> **TASK MATERIAL**
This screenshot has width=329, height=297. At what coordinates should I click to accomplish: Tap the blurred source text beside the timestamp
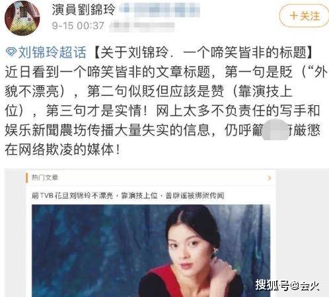[x=142, y=26]
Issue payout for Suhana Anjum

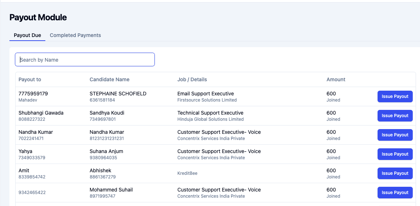pos(395,154)
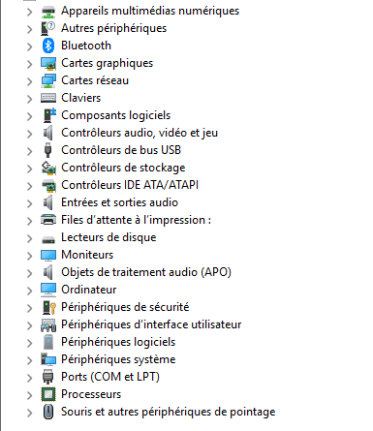This screenshot has height=431, width=373.
Task: Click the Ports (COM et LPT) connector icon
Action: point(48,377)
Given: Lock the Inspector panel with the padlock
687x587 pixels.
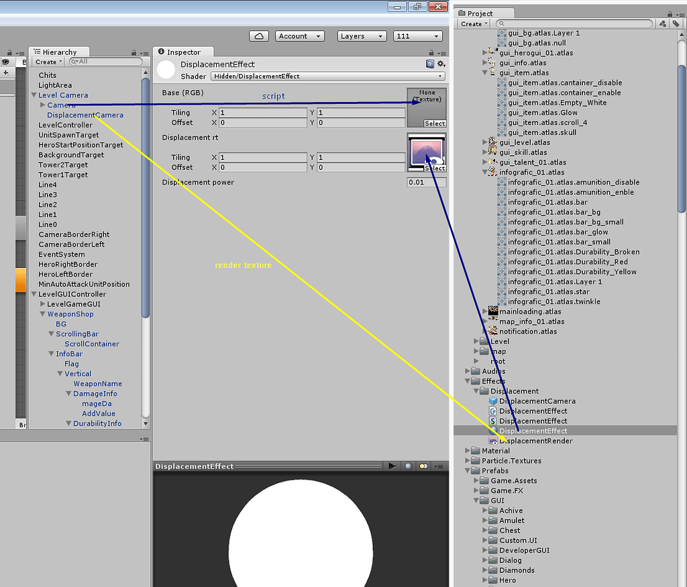Looking at the screenshot, I should [431, 51].
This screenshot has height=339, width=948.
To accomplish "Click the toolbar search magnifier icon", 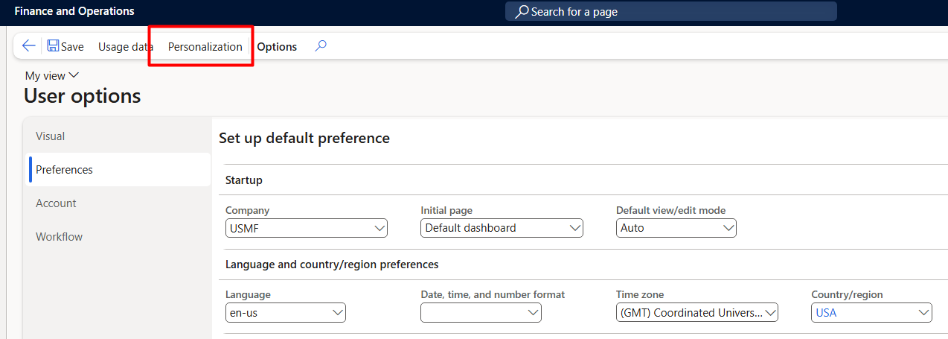I will pos(321,46).
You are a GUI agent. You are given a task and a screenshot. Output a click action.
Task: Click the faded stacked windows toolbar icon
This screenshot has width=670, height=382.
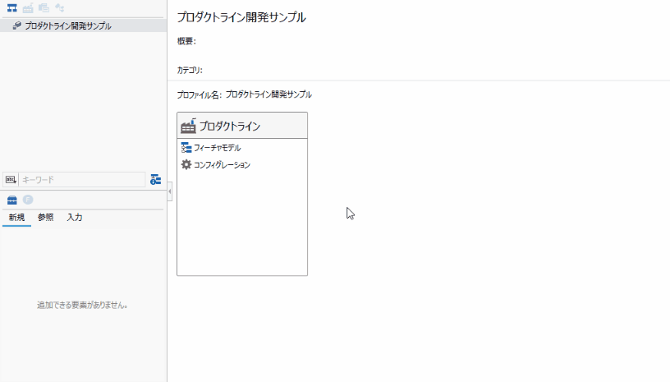tap(44, 8)
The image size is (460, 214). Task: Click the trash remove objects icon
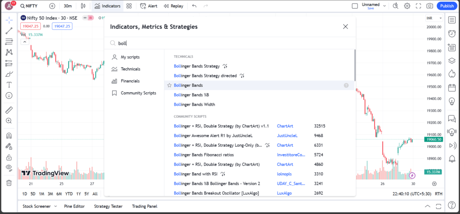click(9, 183)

> **EXERCISE DESCRIPTION**
Drop the pictures, then reproduce exactly the lines from the one with "This screenshot has width=670, height=382." through the final line of the listing.

> **COMPLETED TASK**
This screenshot has width=670, height=382.
tap(44, 8)
The image size is (460, 214). Task: Click the trash remove objects icon
click(9, 183)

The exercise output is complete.